Question

Let M = \left[ {\begin{array}{*{20}{c}} a&{ - 360} \\\ b&c; \end{array}} \right], where $a,b$ and $c$ are integers. Then the smallest positive value of $b$ such that ${M^2} = O$, where $O$ denotes $2 \times 2$ null matrix is $l$ then sum of digits of $l$ is:

Answer 1

We will substitute the value of $M$ in the given equation. We will multiply $M$ with $M$ to find the value of ${M^2}$. We will then compare the entries of the matrices to form the equation. We will find the value of $b$ such that the given condition holds. Then, we will add the digits of $b$ to determine the value of $b$.
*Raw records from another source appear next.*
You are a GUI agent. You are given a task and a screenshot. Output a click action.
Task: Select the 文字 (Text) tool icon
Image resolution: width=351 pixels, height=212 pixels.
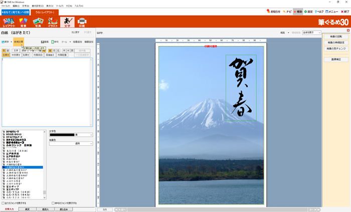click(x=67, y=22)
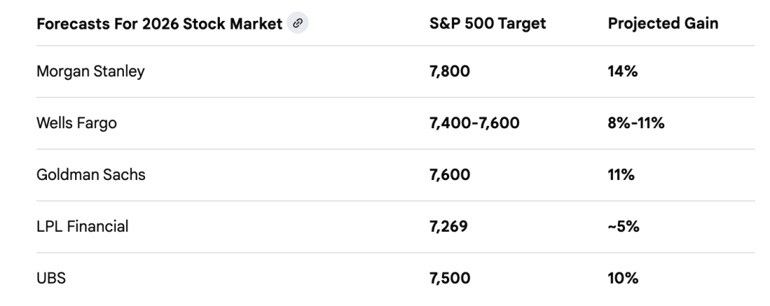
Task: Click the 8%-11% projected gain range
Action: (x=636, y=123)
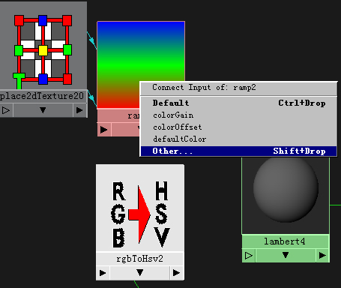This screenshot has height=288, width=341.
Task: Expand place2dTexture20 down-arrow dropdown
Action: pyautogui.click(x=43, y=110)
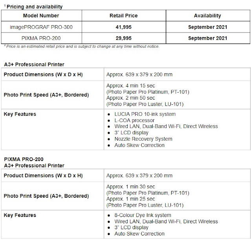Click the 29,995 retail price cell
The width and height of the screenshot is (251, 241).
(124, 38)
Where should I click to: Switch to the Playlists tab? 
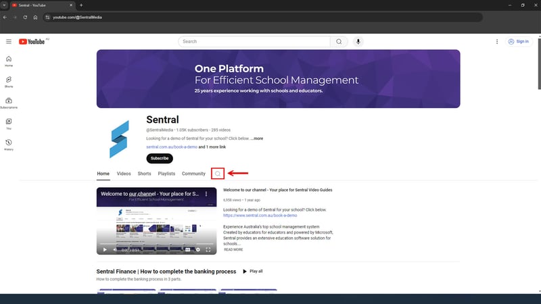click(166, 174)
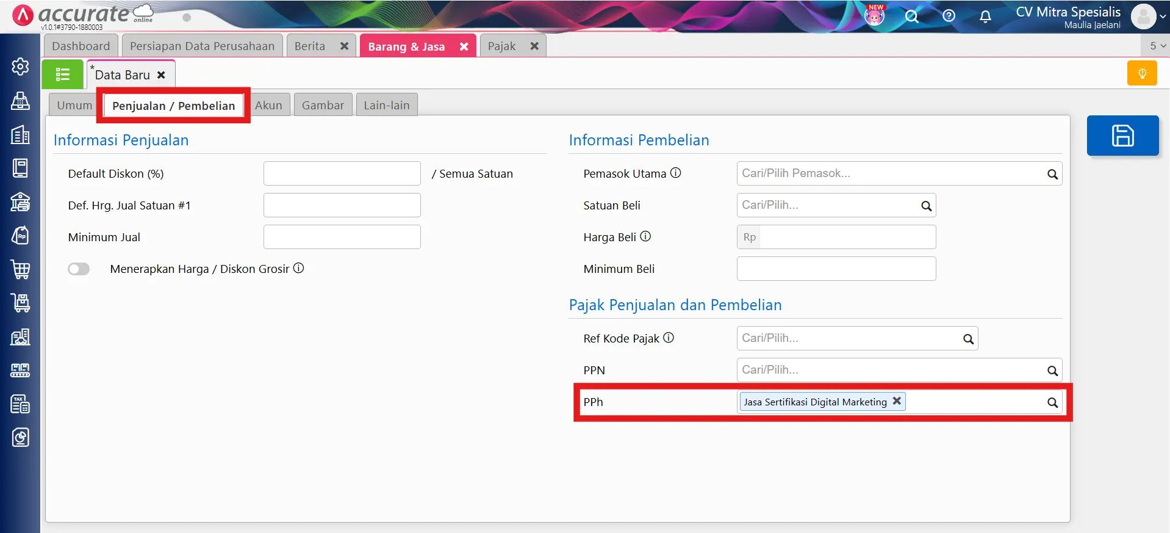Screen dimensions: 1170x533
Task: Open the Ref Kode Pajak dropdown
Action: 967,339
Complete step-by-step answer:
We are given that ${M^2} = O$.
We will substitute the value of $M$ in the given equation.
\left[ {\begin{array}{*{20}{c}} a&{ - 360} \\\ b&c; \end{array}} \right]\left[ {\begin{array}{*{20}{c}} a&{ - 360} \\\ b&c; \end{array}} \right] = \left[ {\begin{array}{*{20}{c}} 0&0 \\\ 0&0 \end{array}} \right] \\\ \Rightarrow \left[ {\begin{array}{*{20}{c}} {{a^2} - 360b}&{ - 360a - 360c} \\\ {ab + bc}&{ - 360b + {c^2}} \end{array}} \right] = \left[ {\begin{array}{*{20}{c}} 0&0 \\\ 0&0 \end{array}} \right] \\\
On comparing the corresponding terms, we will get,
The ${a_{11}}$ term is:
$\Rightarrow {a^2} - 360b = 0 \\\ \Rightarrow b = \dfrac{{{a^2}}}{{360}} \\\$
Here,
$\Rightarrow$ ${a^2}$ = 360b
$\Rightarrow$ a = $\sqrt {360b}$
But, we are given that $a$ and $b$ are integers.
This implies $360b$ has to be a perfect square.
Therefore, the smallest value of $b$ will be $10$
Then, $a = \sqrt {3600} = 60$
Thus, the value of $l$ is 10.
The sum of digits of $l$ is $1 + 0 = 1$.

Note: Two matrices are equal if their corresponding terms are equal. We can also use other entries of the matrices to form equations. The null matrix is a matrix whose all entries are zero. Also, multiplication of the matrices should be correct.